Сижу на балконе, записываю. Ветер, редкие капли. Сейчас буду спускаться к Гробманам. Сегодня пойдем к Мириам.
22.40 (в мастерской)
Гроза и тропический ливень, когда мы сидели на гигантской лоджии у Мириам, она же гостиная, она же мастерская. Вдоль стен – полки, на которых расставлены работы Мириам. Малая пластика. Такая же экспрессивная, как и ее графика и проза. Нет, проза у нее, пожалуй, мягче, лиричнее.
Квартира в старом доме на улице Алленби. Со стороны улицы – тель-авивский урбанизм, ну а лоджия выходит во двор, в котором деревенская почти тишина: кусты, деревья, полянка, за полянкой двухэтажный дом, по архитектуре – загородный. А над двором этим слева в ночном уже небе светит стела офисного небоскребика.

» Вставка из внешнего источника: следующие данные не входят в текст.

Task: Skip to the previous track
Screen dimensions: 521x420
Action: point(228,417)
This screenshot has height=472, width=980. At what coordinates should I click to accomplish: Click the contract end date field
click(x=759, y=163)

Сидели нашей утренней пляжной компанией – Мириам, Сережа, программист, ревнитель здорового образа жизни, с женой, мы с Ирой и дочь Мириам – красавица, бывшая фотомодель, офицер израильской армии, студентка, наследница старинного еврейского рода Гамбурд из Кишинева. В отличие от нас – израильтянка. По-русски говорит свободно, но с ивритским интонированием. Как хозяйка она показывала мне картины, висящие на стенах, в основном работы ее бабушки и дедушки, кишиневских художников. Хорошие работы. А также семейные, маслом писаные портреты. Девушка рассказывала мне, кто есть кто.
В прошлые приезды к Мириам мы ходили в другой дом, который она снимала, и тоже в старом центре Тель-Авива – отдельно стоящий старинный трехэтажный особняк неподалеку от улицы Бялика, мастерская Мириам была тогда на крыше этого дома. И при этом кочевом образе жизни Мириам везде дома, то есть перевозит свой дом – вот эти картины родителей, книги, портреты и свои работы. Собственно, то, что и есть ее дом.
10 ноября. Поездка в Хайфу
8.20 (на автовокзале, сидя в микроавтобусе)
Утро. Усталость после вчерашнего дня. Вышел на Бен Иегуду в восемь утра. Уже жарко. Облака. Улица абсолютно пустая. Суббота. Я, как говорят здесь, «беру четвертый микроавтобус». До автовокзала долетели за пять минут, только пару раз притормозили перед светофорами на Алленби. Гигантский автовокзал по случаю шабата закрыт. И, соответственно, междугородние автобусы не ходят. Под неработающим автовокзалом вдоль обочины стоят микроавтобусы. Зычные, как на рынке, крики водителей: «Иерушалайм! Иерушалайм! Хайфа!».
Я иду к машине, которая – «Хайфа».
Проезд до Хайфы – 45 шекелей.
Мой шеф: заросшая щетиной морда чеченского боевика и черная кипа. Набрал уже семь пассажиров. Три места еще свободны. Ждем.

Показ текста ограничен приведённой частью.